Caterpillar Valley was the name given by the army to the long valley which runs West to East, past "Caterpillar Wood", to the high ground at Guillemont. Longueval village is on the Northern crest of this valley and 500 metres West of the village, on the South side of the road to Contalmaison, is Caterpillar Valley Cemetery.

Caterpillar Valley was captured during a successful night assault by the 3rd, 7th and 9th Divisions on Bazentin Ridge on 14 July 1916. It was lost in the German advance of March 1918 and recovered by the 38th (Welsh) Division on 28 August 1918, when a little cemetery was made (now Plot 1 of this cemetery) containing 25 graves of the 38th Division and the 6th Dragoon Guards. After the Armistice, this cemetery was hugely increased when the graves of more than 5,500 officers and men were brought in from other small cemeteries, and the battlefields of the Somme. The great majority of these soldiers died in the autumn of 1916 and almost all the rest in August or September 1918.

Of the burial grounds from which Commonwealth graves were taken to Caterpillar Valley Cemetery:-

CLARK's DUMP CEMETERY, BAZENTIN, was a little West of High Wood, on the road from Bazentin-le-Petit to Flers. It contained the graves of 26 soldiers from the United Kingdom, and two from South Africa, who fell in August-December 1916.

GINCHY GERMAN CEMETERY (500 metres North of the village, between the Flers and Lesboeufs roads), in which two unknown British soldiers were buried.

McCORMICK's POST CEMETERY, FLERS, nearly two kilometres West of Flers village. Here were buried 19 soldiers from the United Kingdom, nine from Australia and nine from New Zealand, who fell in September-November 1916.

MARTINPUICH ROAD CEMETERY, BAZENTIN, contained the graves of 41 soldiers from the United Kingdom who fell in July and August 1916.

SNOWDON CEMETERY, BAZENTIN, in Bazentin-le-Grand village, contained the graves of 24 soldiers of the 38th (Welsh) Division who fell in August and September 1918.

WELSH CEMETERY, LONGUEVAL, between Flers village and High Wood, in which were buried 17 soldiers of the 38th (Welsh) Division who fell in August and September 1918.

CATERPILLAR VALLEY CEMETERY now contains 5,573 Commonwealth burials and commemorations of the First World War. 3,798 of the burials are unidentified but there are special memorials to 32 casualties known or believed to be buried among them, and to three buried in McCormick's Post Cemetery whose graves were destroyed by shell fire.
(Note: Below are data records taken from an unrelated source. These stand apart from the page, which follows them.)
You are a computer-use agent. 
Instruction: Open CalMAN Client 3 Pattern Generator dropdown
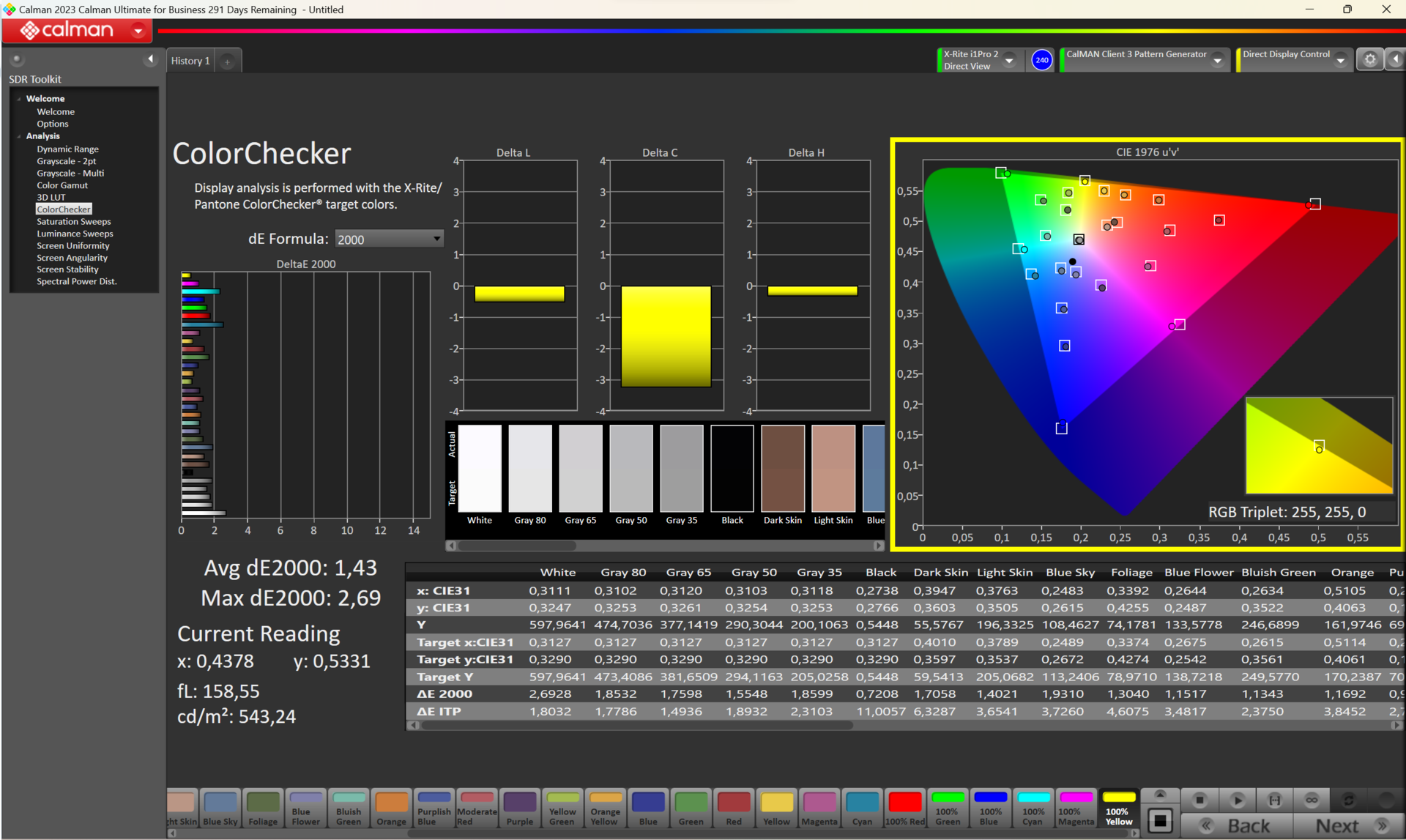point(1217,61)
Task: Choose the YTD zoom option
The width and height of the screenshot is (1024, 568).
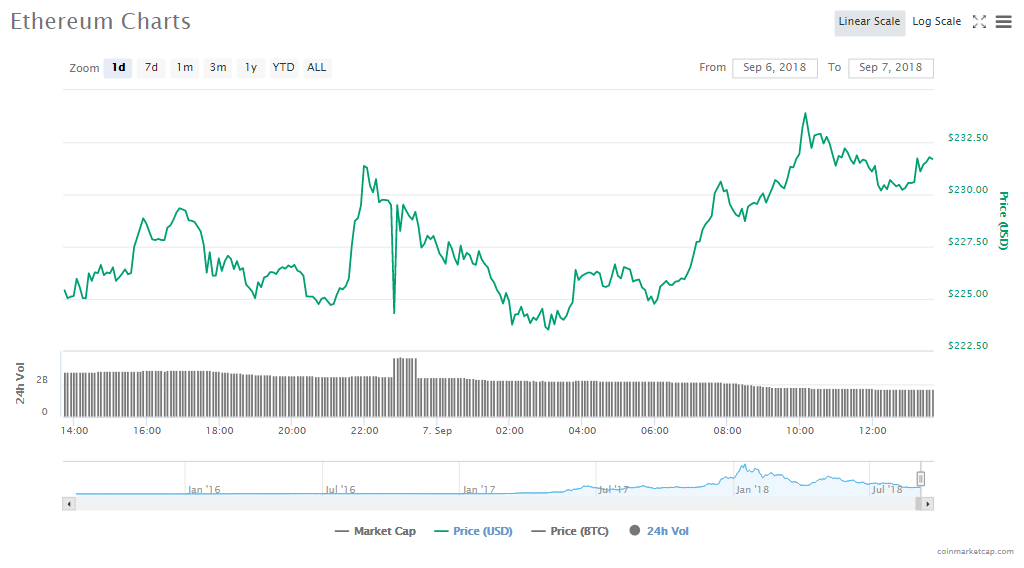Action: pos(284,68)
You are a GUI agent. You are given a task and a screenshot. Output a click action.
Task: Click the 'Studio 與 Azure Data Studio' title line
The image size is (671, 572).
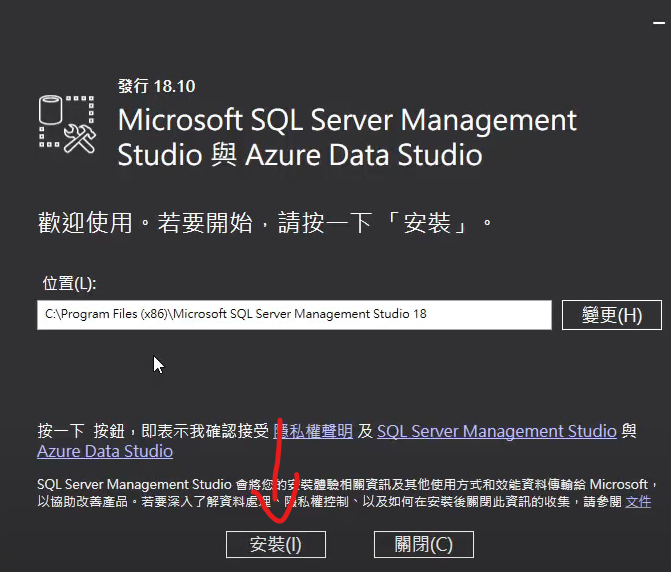coord(300,154)
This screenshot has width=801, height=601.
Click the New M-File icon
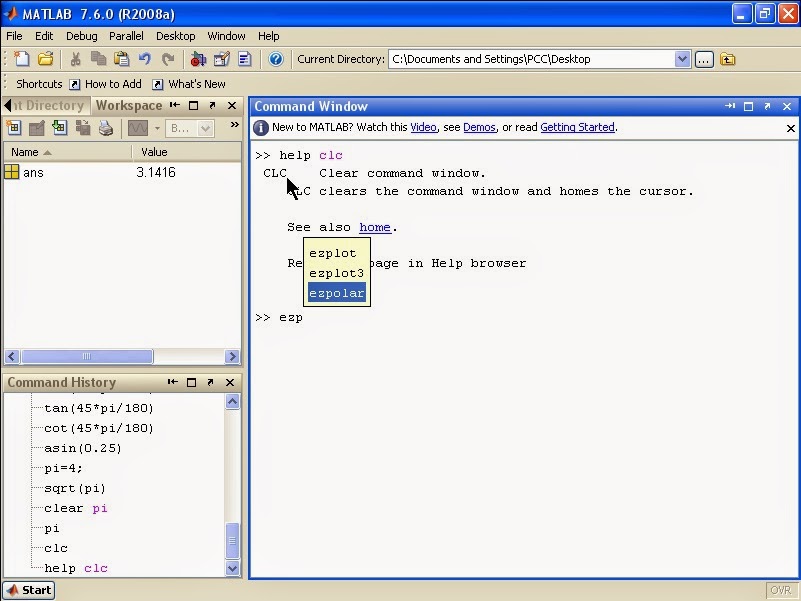pyautogui.click(x=20, y=60)
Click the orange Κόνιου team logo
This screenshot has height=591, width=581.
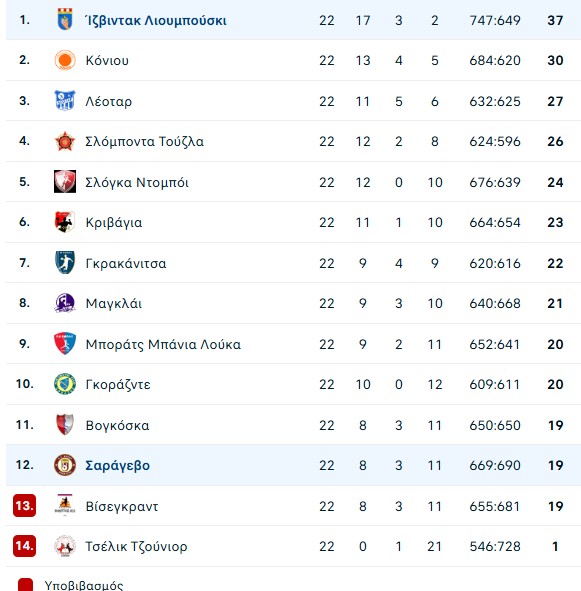coord(65,60)

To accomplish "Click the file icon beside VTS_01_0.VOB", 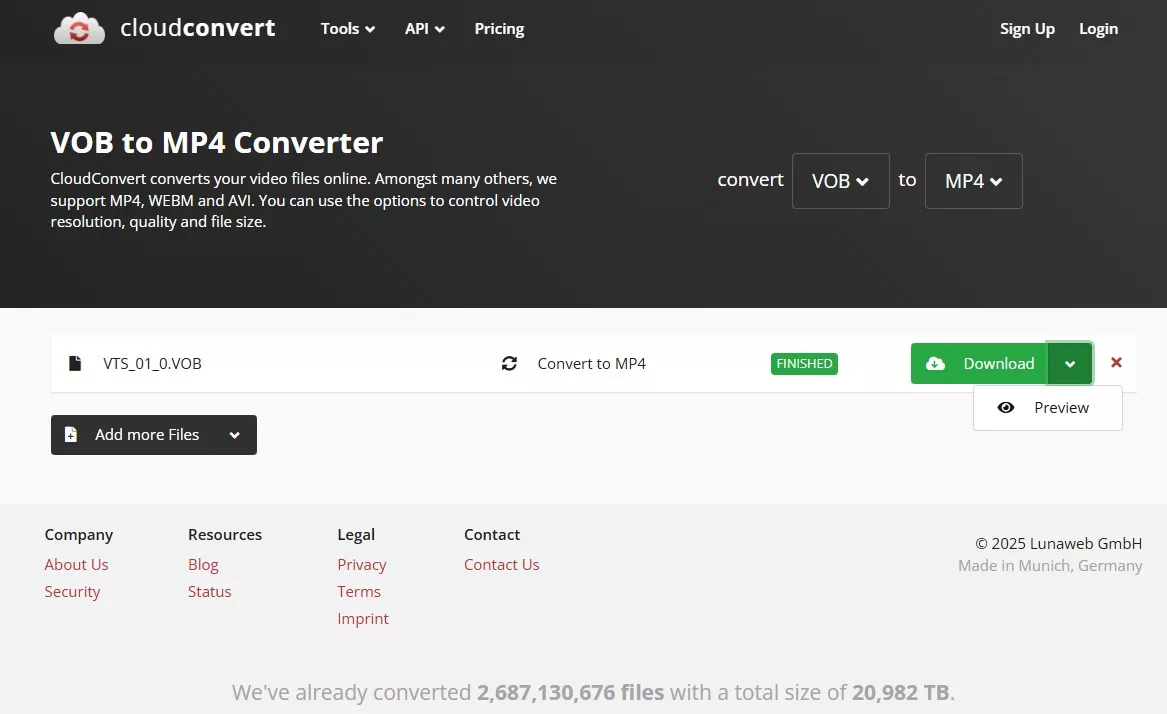I will (75, 363).
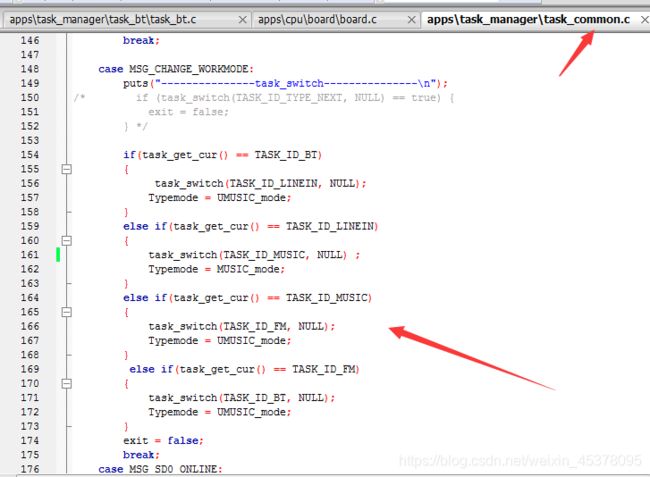Click the green change marker beside line 161

tap(58, 254)
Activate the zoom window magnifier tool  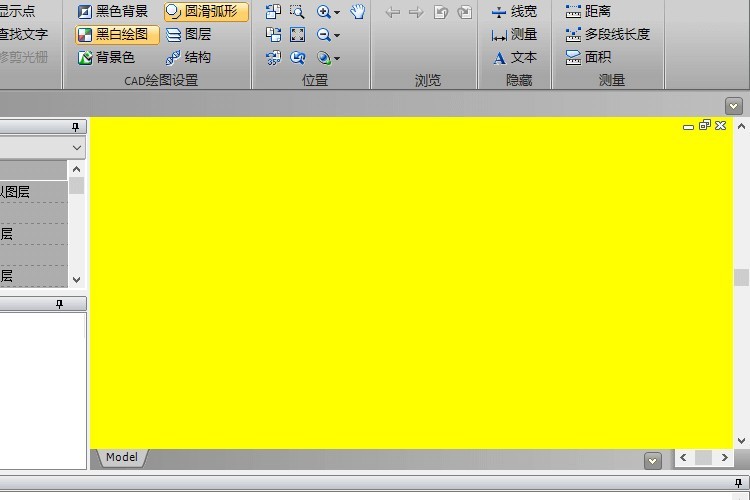297,11
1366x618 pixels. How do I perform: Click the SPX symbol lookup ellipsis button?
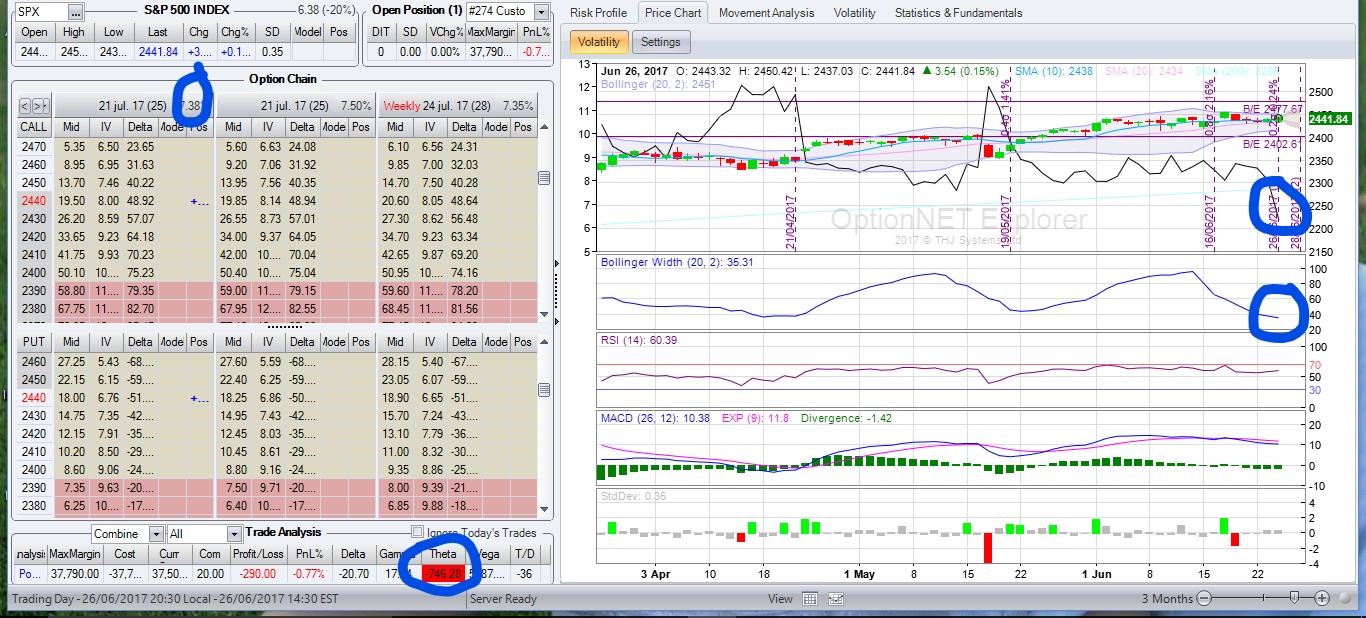[76, 12]
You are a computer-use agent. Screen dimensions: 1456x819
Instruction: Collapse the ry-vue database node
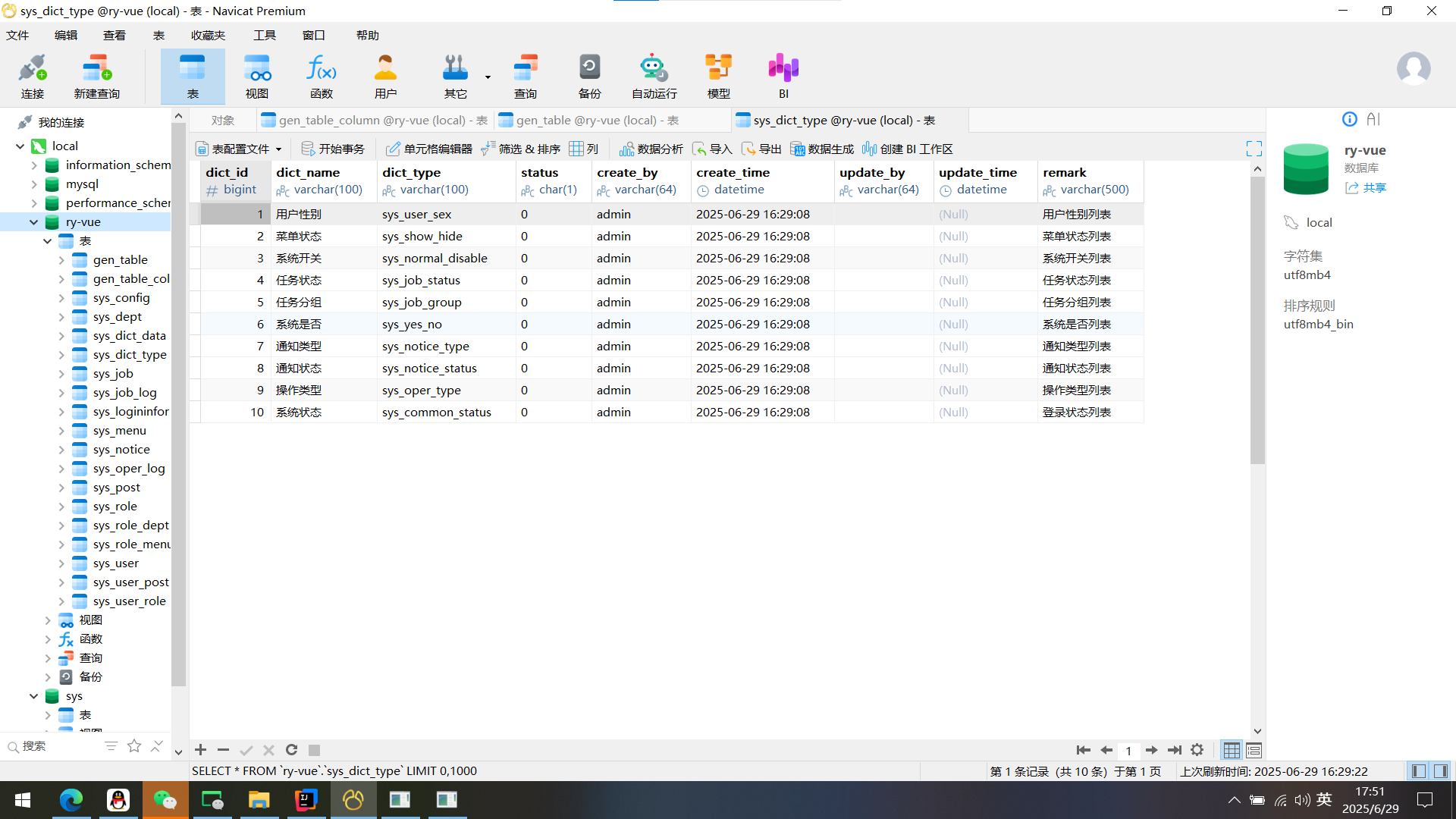[x=33, y=222]
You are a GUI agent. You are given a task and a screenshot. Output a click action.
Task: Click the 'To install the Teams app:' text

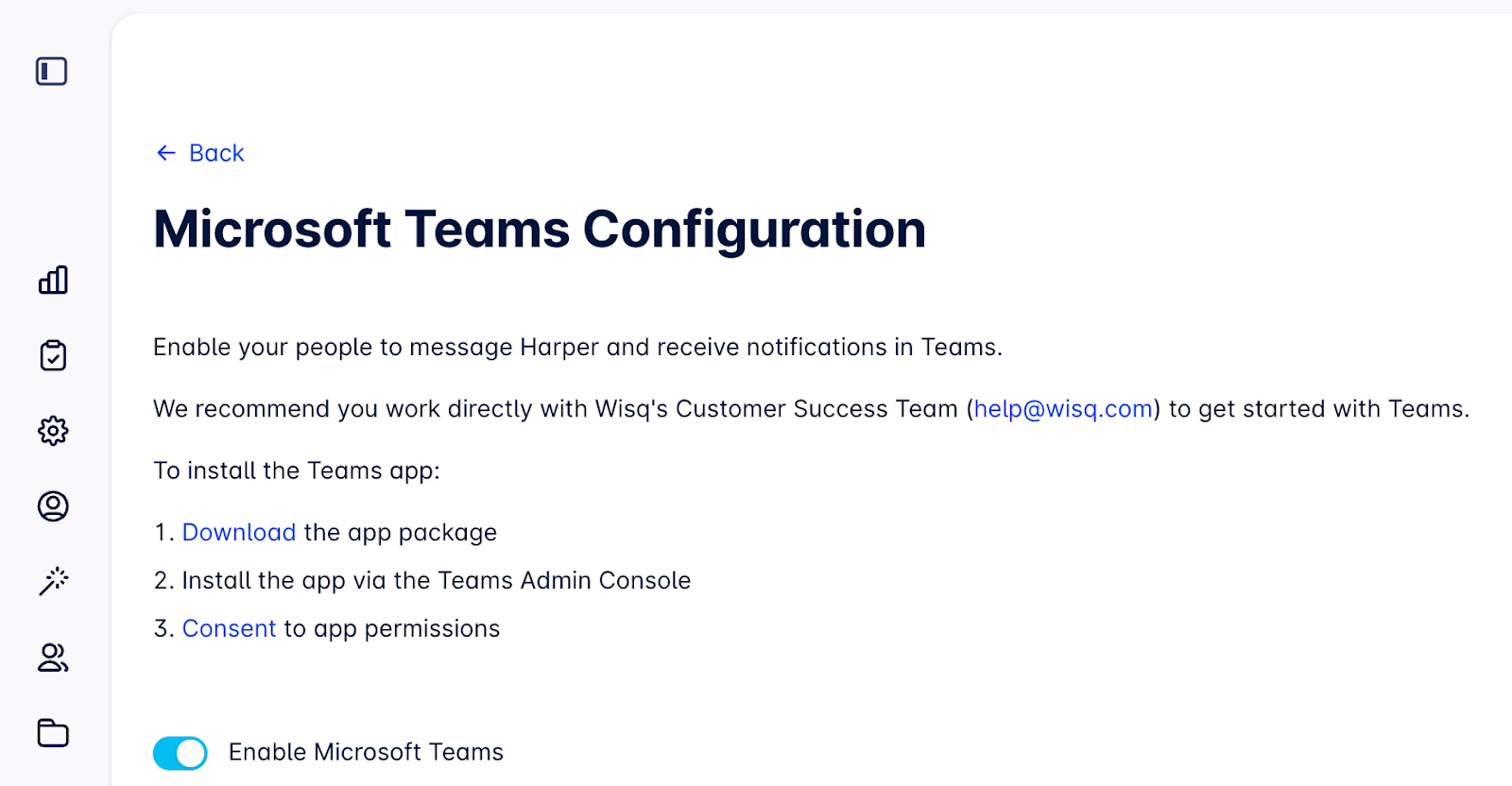(297, 470)
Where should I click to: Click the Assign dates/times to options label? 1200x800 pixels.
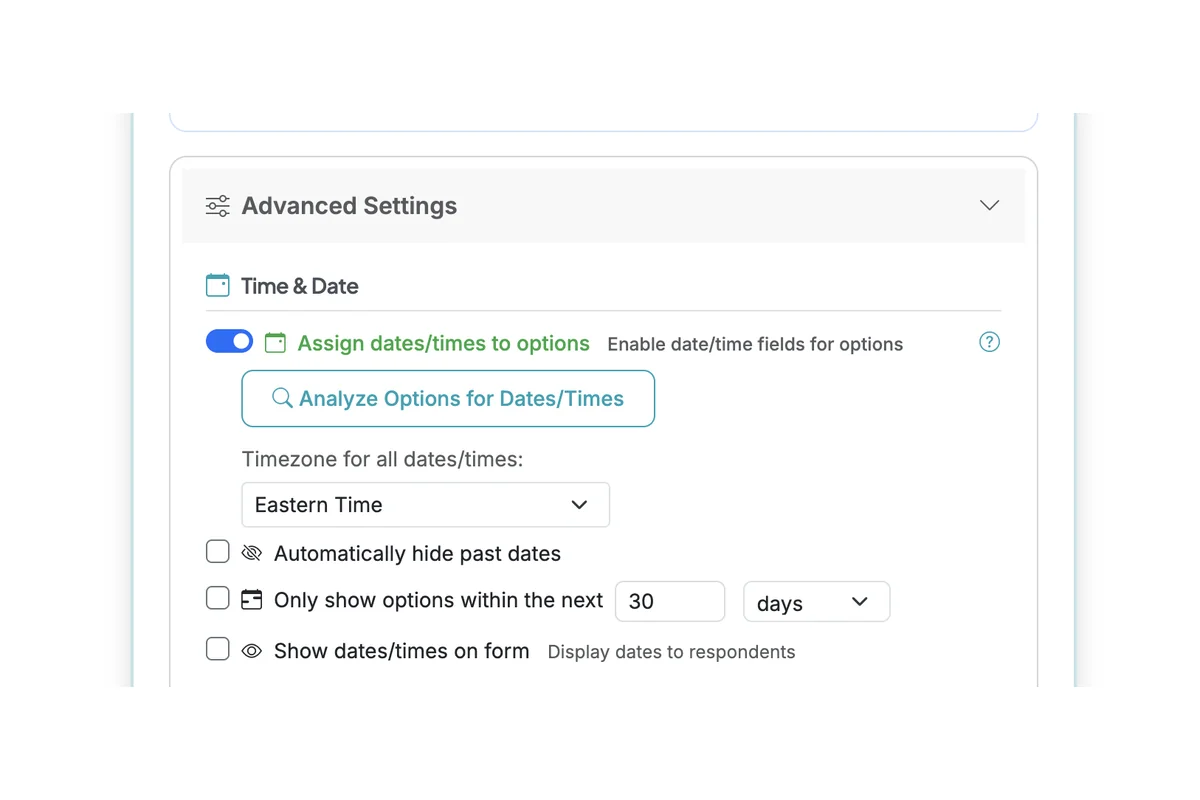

On the 6th November 2004, the remains of an unidentified New Zealand soldier were removed from this cemetery and entrusted to New Zealand at a ceremony held at the Longueval Memorial, France. The remains had been exhumed by staff of the Commonwealth War Graves Commission from Plot 14, Row A, Grave 27 and were later laid to rest within the Tomb of the Unknown Warrior, at the National War Memorial, Wellington, New Zealand.

On the east side of the cemetery is the CATERPILLAR VALLEY (NEW ZEALAND) MEMORIAL, commemorating more than 1,200 officers and men of the New Zealand Division who died in the Battles of the Somme in 1916, and whose graves are not known.

This is one of seven memorials in France and Belgium to those New Zealand soldiers who died on the Western Front and whose graves are not known. The memorials are all in cemeteries chosen as appropriate to the fighting in which the men died.

Both cemetery and memorial were designed by Sir Herbert Baker.